There have been negative headlines about Microsoft Defender in recent months. A vulnerability has now been discovered that could make it easy for hackers to circumvent the security solution’s protective function. Microsoft has not yet responded to this. Microsoft Defender allows hackers to bypass malware detection through a design weakness – this basically makes Defender useless as a security solution. This is about the Microsoft Defender exclusion list.
This list allows users to choose whether there should be locations (local and network) that are excluded from the security scan. The problem: The list is insufficiently secured, it is even almost unprotected. That reports that Online magazine Bleeping Computer. This vulnerability in Microsoft Defender is not new and was made public by Paul Bolton around eight years ago. Threat actors can exploit this vulnerability in Microsoft Defender antivirus protection on Windows to learn places excluded from scanning and inject malware right there.
According to the information, the problem has existed for at least eight years and now also affects the current versions Windows 10 21H1 and Windows 10 21H2. However, Windows 11 is not affected.
problem in permissions
As with any antivirus solution, Microsoft Defender allows users to add locations (local or network) on their systems that should be excluded from malware scans. Typically, exceptions are set to prevent antivirus programs from interfering with the functionality of legitimate applications that are mistakenly identified as malware. – this happens more often, especially when there is a lot of network traffic.

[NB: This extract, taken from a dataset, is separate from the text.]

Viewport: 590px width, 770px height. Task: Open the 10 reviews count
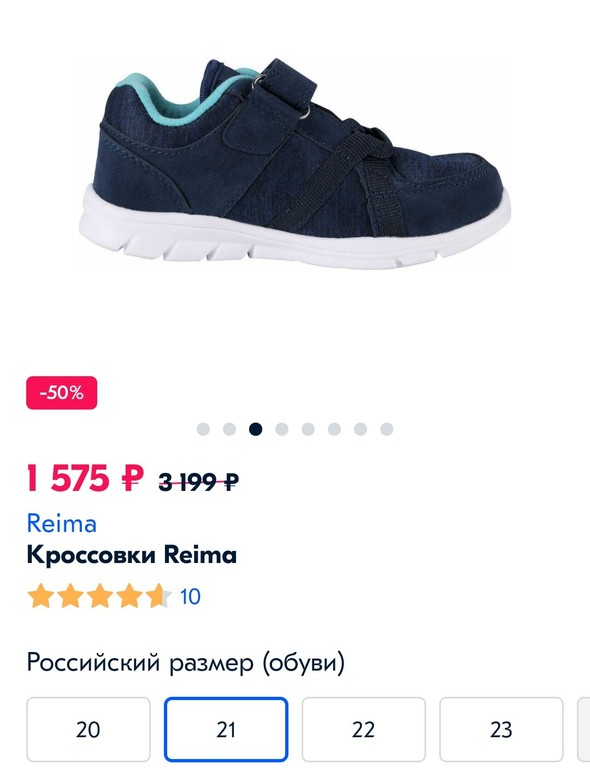(190, 597)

Conversely, this also means that these reject lists are extremely attractive to attackers and therefore actually deserve the highest level of protection. Security researchers discovered that the list of locations excluded from Microsoft Defender scan is unprotected and accessible to any local user. Regardless of their permissions, local users can query the registry to learn the paths that Microsoft Defender doesn’t scan for malware or dangerous files. This puts a list of barn-door-like open gateways into the hands of potential attackers.
Another problem with this is that Microsoft Defender on a server has automatic exclusions that are activated when certain roles or features are installed. Since these are not custom locations, they are even easier for hackers to exploit. Although an attacker needs local access to get to the Microsoft Defender exclusion list, this is not a major obstacle. Many attackers are already on compromised corporate networks and are looking for a way to evolve as silently as possible. Microsoft has not yet recognized the problem as such and made a change – at least not for Windows 10.
I’m a communication enthusiast and junior editor-reporter at Research Snipers, I have completed a degree in Mass Communication but am very enthusiastic about new technology, games, and mobile devices. I have the main interest in Technology and games.